***** Entries provided
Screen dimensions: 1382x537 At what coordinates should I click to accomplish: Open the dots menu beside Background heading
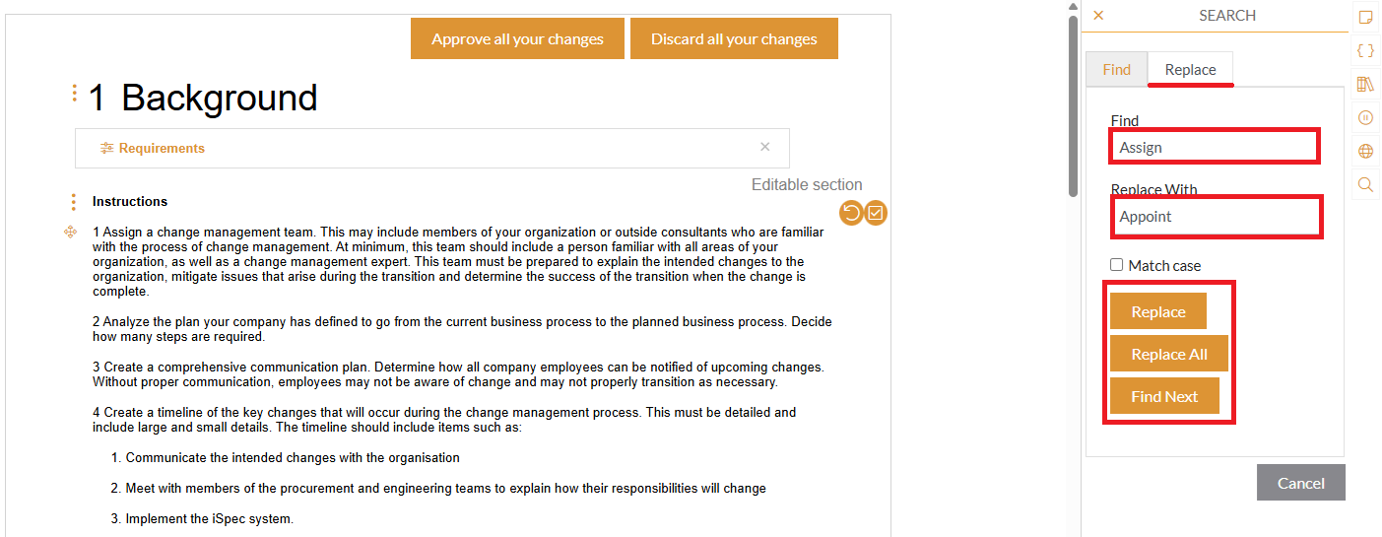(75, 94)
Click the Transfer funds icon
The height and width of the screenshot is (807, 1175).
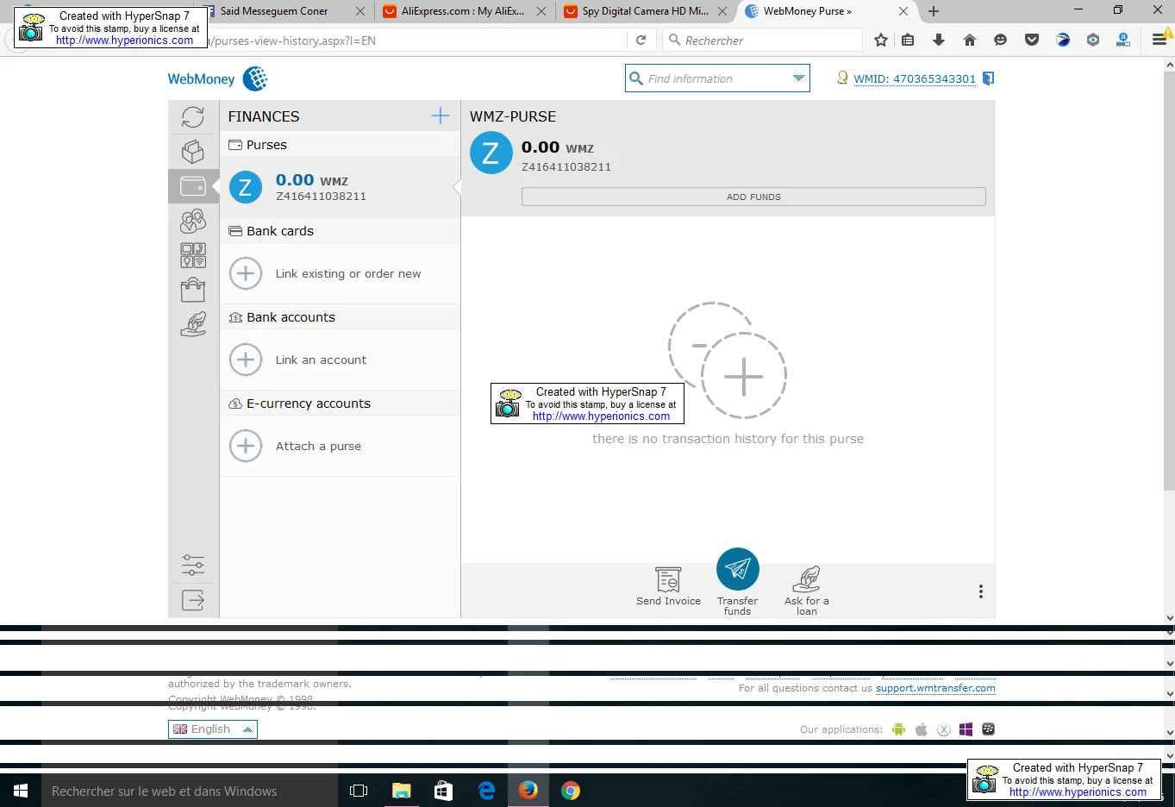point(737,569)
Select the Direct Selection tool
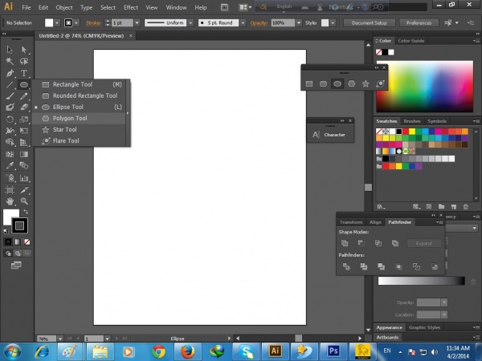Screen dimensions: 482x361 [24, 50]
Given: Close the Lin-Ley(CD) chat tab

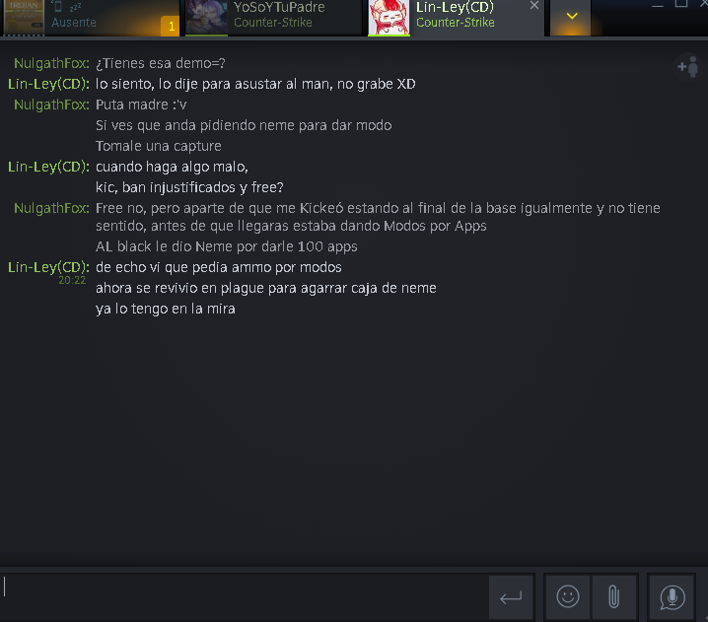Looking at the screenshot, I should tap(534, 5).
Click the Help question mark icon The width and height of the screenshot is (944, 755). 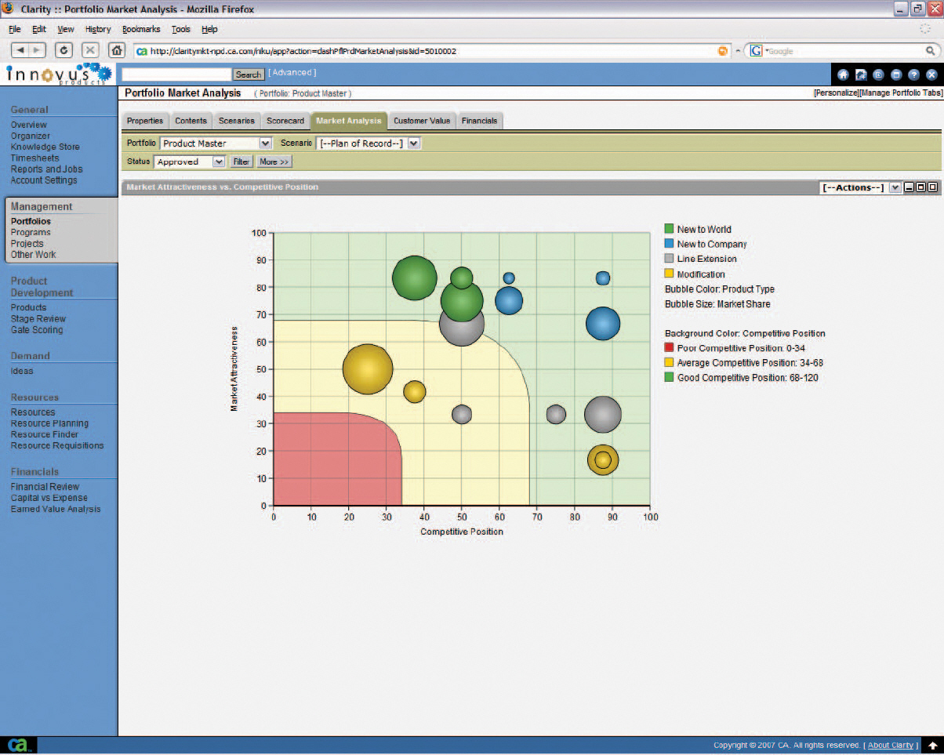click(913, 74)
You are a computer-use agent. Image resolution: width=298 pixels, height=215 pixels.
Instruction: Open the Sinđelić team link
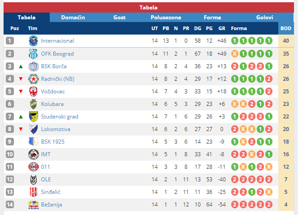51,192
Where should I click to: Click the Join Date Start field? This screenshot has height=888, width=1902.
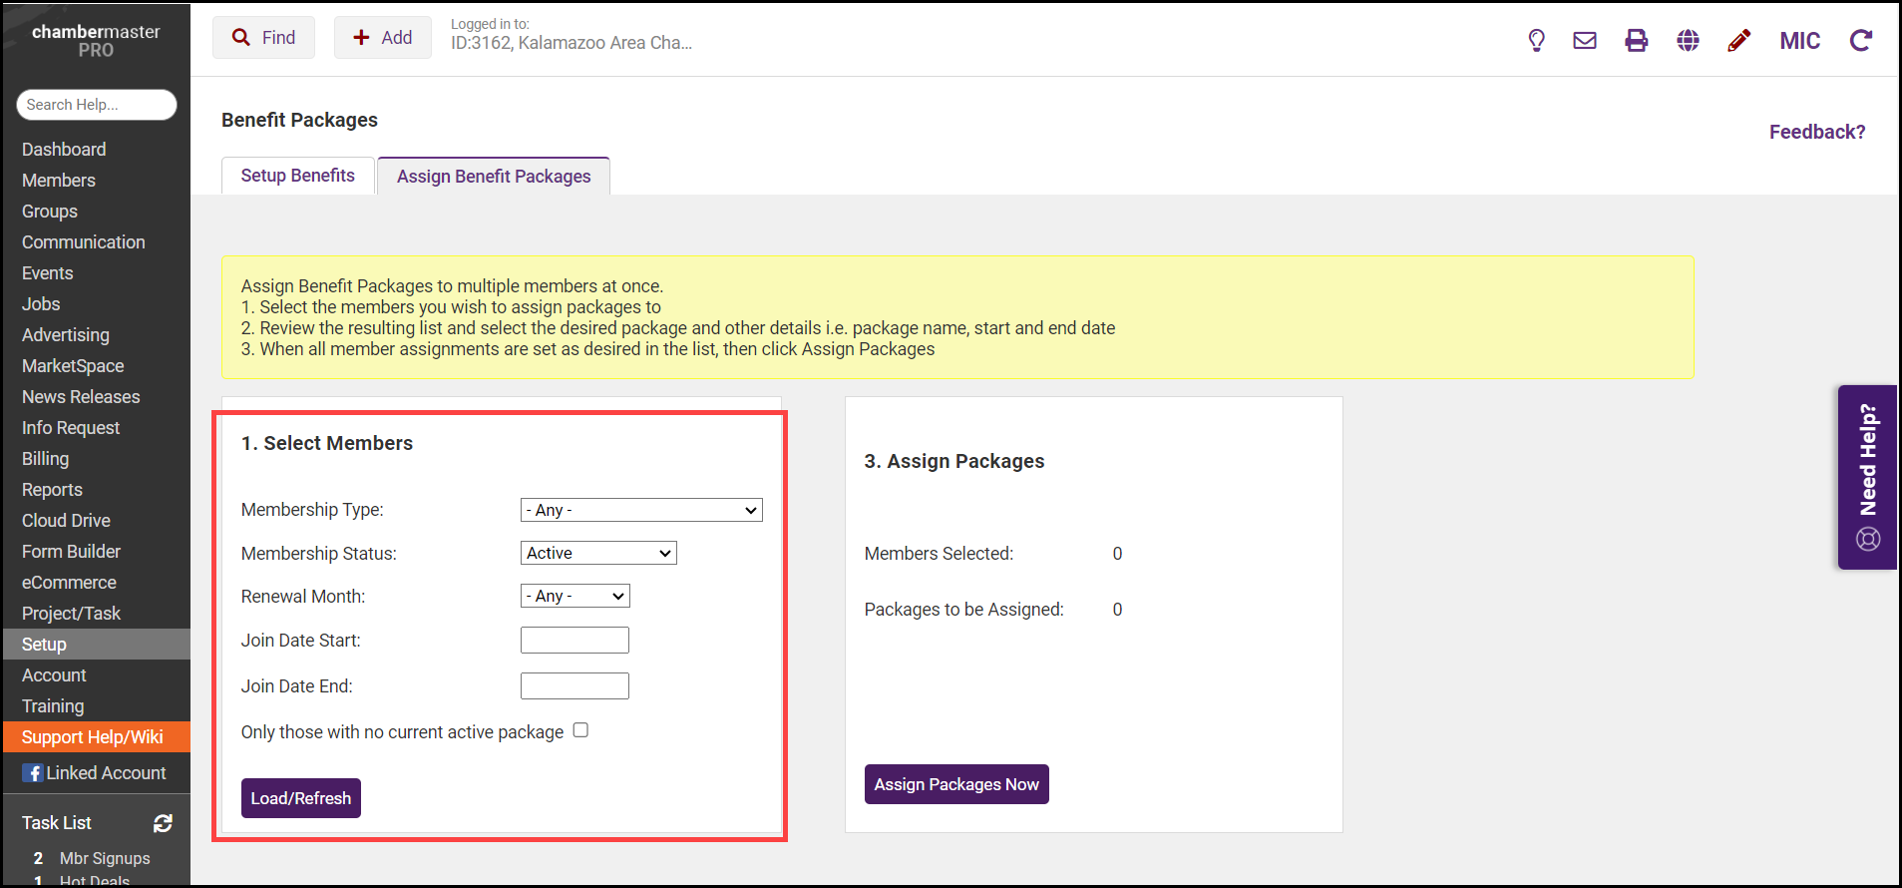point(574,641)
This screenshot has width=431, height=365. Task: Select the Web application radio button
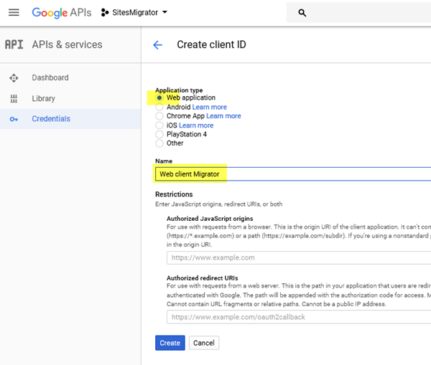pos(159,98)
**********
**What is being asked:** The copy should begin at the line containing "This screenshot has width=431, height=365." and end at the last line of the data above; please restate those lines word for word without the pictures.

**Expected output:**
This screenshot has width=431, height=365. Task: Select the Web application radio button
pos(159,98)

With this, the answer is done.